O atual Dalai-Lama já escreveu 50 livros, todos best-sellers sobre a compaixão e a ética. Seu principal tema é a felicidade. Embora represente apenas de uma das muitas vertentes da religião Budista, virou um embaixador da paz, da causa tibetana e do Budismo. Em suas viagens e compromissos por todo o mundo, diz não querer converter ninguém ao Budismo. Para ele, o mais importante é promover o diálogo interreligioso e a paz mundial.

PEQUENO VOCABULÁRIO BUDISTA
· Bodisatva: O ser considerado “iluminado”, que apesar do poder que possui, adia sua entrada no " Nirvana " para poder continuar ajudando na iluminação de outras pessoas.
· Carma: Causas positivas e negativas decorrentes de pensamentos, palavras e ações, nesta vida ou em vidas passadas.
· Darma: É a “Doutrina”, os ensinamentos de Buda que levam ao Nirvana.
· Duka: Sofrimentos e insatisfações provocados pela ilusão dos desejos e apegos.
· Flor de Lótus: Simboliza a bondade e a pureza.
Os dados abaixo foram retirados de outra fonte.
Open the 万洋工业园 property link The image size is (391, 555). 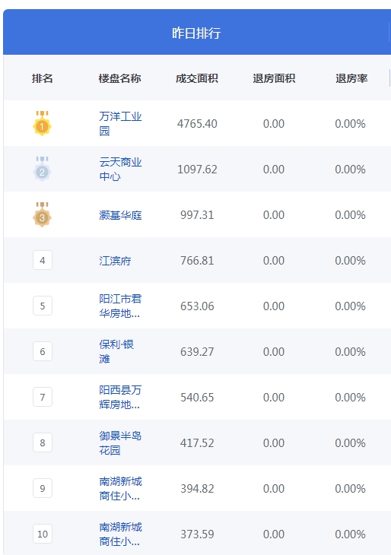click(x=120, y=123)
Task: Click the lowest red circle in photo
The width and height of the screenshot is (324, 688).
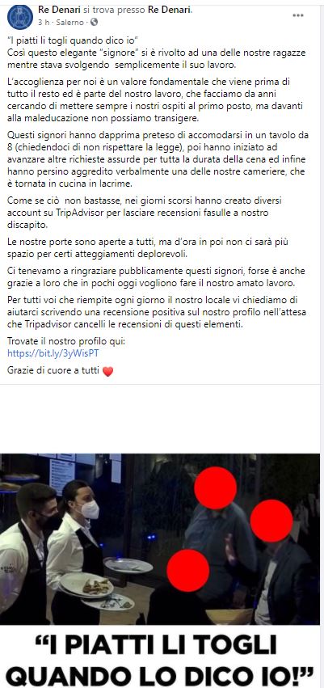Action: point(187,571)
É uma planta aquática que finca suas raízes no solo, mas suas flores se abrem acima da superfície da água. Para os discípulos, é o exemplo de como as pessoas também podem se erguer perante as provações para alcançar a iluminação.
· Mandalas: Círculos com símbolos que representam o universo interior, um Buda ou um Bodisatva.
· Mantras: Palavras ou sons que têm um significado não literal, mas espiritual.
· Meditação: Ritual para disciplinar a mente e ficar próximo da iluminação.